The good news is, while the first eight seasons of the series are uneven, when the show good it’s just howlingly fun*. The even better news, from my storyteller’s point of view, is that they know when to bless the bobbles and move on. By which I mean, when someone points out an obvious, um, flaw of logic in your story, you acknowledge it and keep going. I used to think about this a lot when I was editing comic books, which often embrace “continuity” but not so often logic. My favorite example of “blessing” comes from an episode of Lois and Clark: a Criminal from the Future asks Superman why he wears the canonical red-and-blue outfit. “I mean, really. The most powerful human in the universe and…a cape? Blue tights? That’s the best you can do?” And Superman looks down his nose and says sternly, “My mother made it for me.”
Okay. Can’t argue with that. Nothing to see, here, folks. Move along.

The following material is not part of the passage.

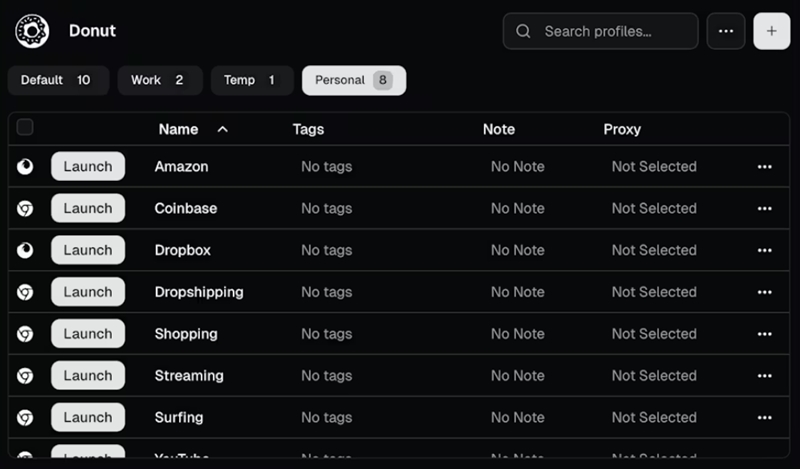Click the Chrome icon next to Streaming
This screenshot has height=469, width=800.
coord(25,376)
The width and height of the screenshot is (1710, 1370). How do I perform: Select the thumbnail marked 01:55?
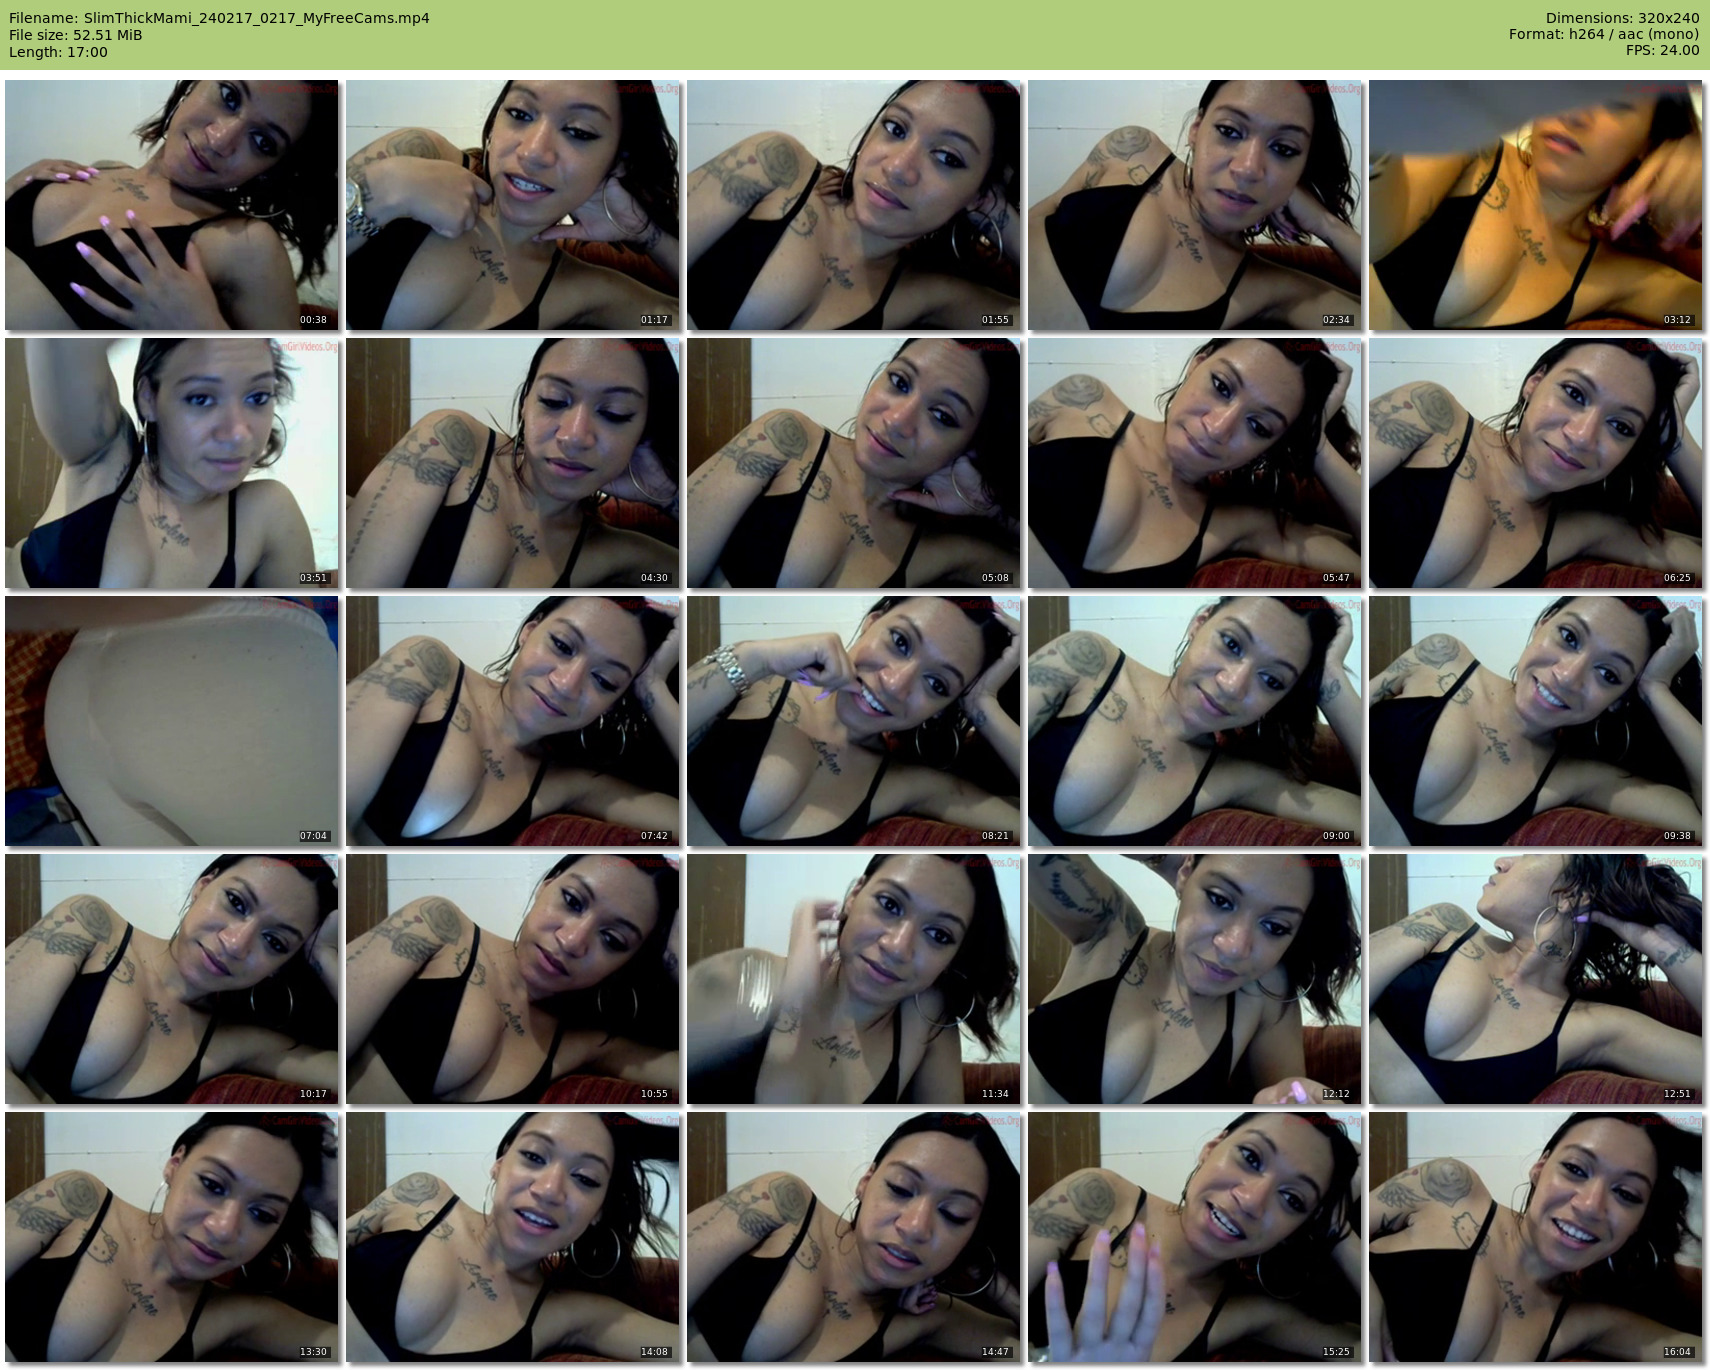pos(853,205)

The X-Files does this a lot: winking at fan-preocupation with Scully and Mulder when they kiss on New Year’s 2000 and Mulder notes that the world didn’t end (a triple layered wink at millennial anxiety, the characters’ interpersonal anxiety, and the showrunners’ anxiety that a kiss will spell the beginning of the series’ end); the constant mockery of Mulder, who is the original Bear with Furniture; the fact that the X-Files mission is endangered when accounting notices how outrageous their expense reports are. And at the end of an episode late in the 8th season they address–but do not answer–one of the puzzles from the first X-Files movie.
If you saw the movie you may recall that at the end, Mulder rescues Scully from an underground facility in Antarctica. His Sno-Cat has run out of gas and he’s on foot, but he gets to Scully, rescues her, and watches as the underground facility they have climbed out of is revealed to be a space ship that lifts out of the snow, leaving the two of them lying on the snow field, exhausted (and probably deep into hypothermia). Next thing you know, they’re in Washington, reporting in. How the hell did they get home? It’s not like there’s much in the way of cab service in Antarctica.

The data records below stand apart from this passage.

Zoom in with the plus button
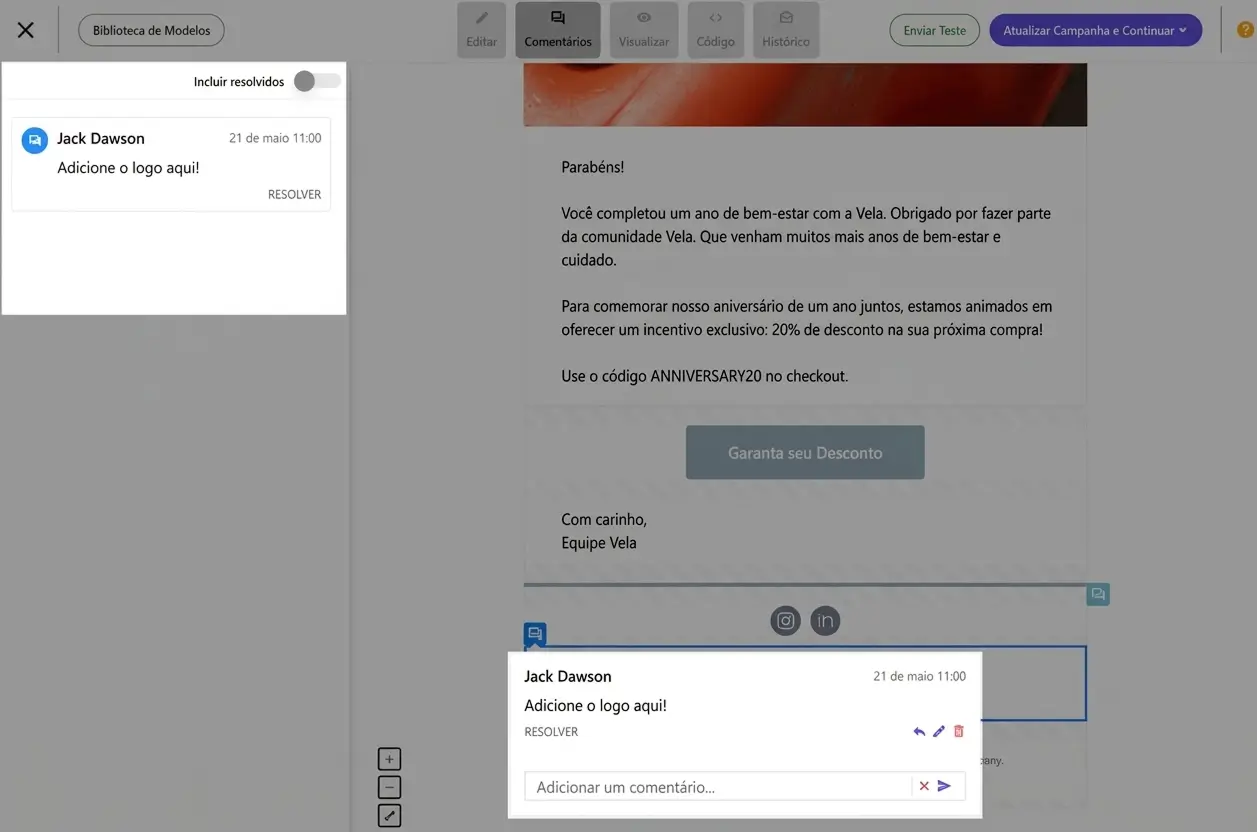This screenshot has width=1257, height=832. (390, 759)
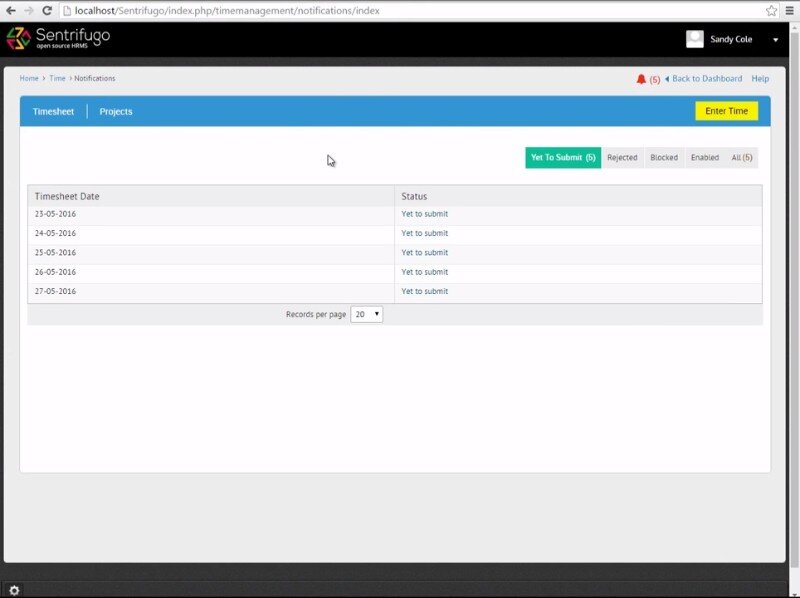Click the browser forward arrow
This screenshot has width=800, height=598.
[28, 10]
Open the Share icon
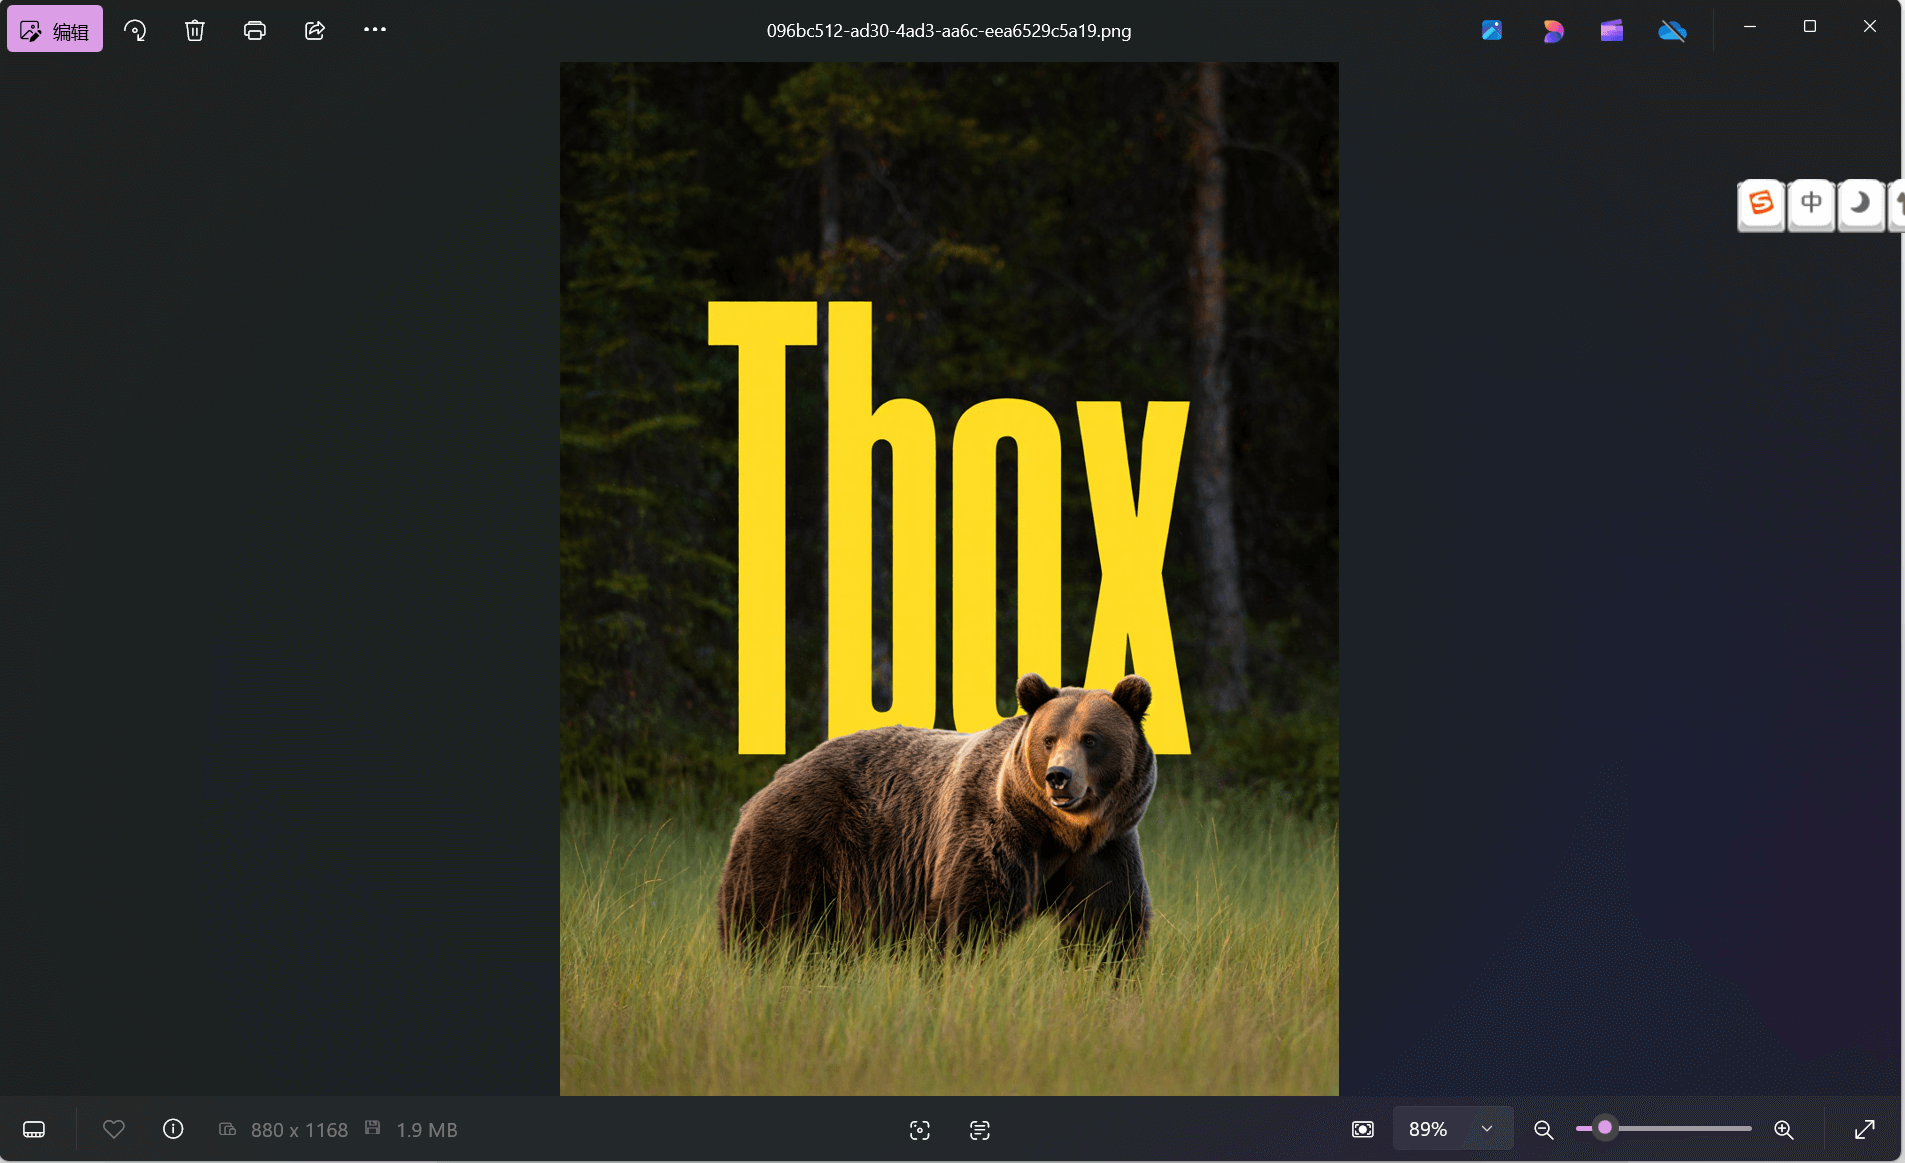 [x=315, y=30]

So: at the end of “Alone” a gung-ho FBI agent and long-time fan of the X-Files, asks Scully and Mulder: ”When you and Agent Scully were in Antarctica…” and asks the question that consumed a thousand fans. And Mulder and Scully have the grace to look flummoxed–and still don’t answer the question. Instead they start squabbling about whether it was, indeed, a spaceship (he saw it; Scully was unconscious). Cue the credits. Cue also me chortling with glee.
To bless the obvious, you don’t always have to answer a nagging question; you just have to acknowledge that the question is there.
*the ninth season, which I’m just now finishing, is a whole blog post of Don’t all rolled into one, with a few genuinely affecting moments and a whole lotta train wreck.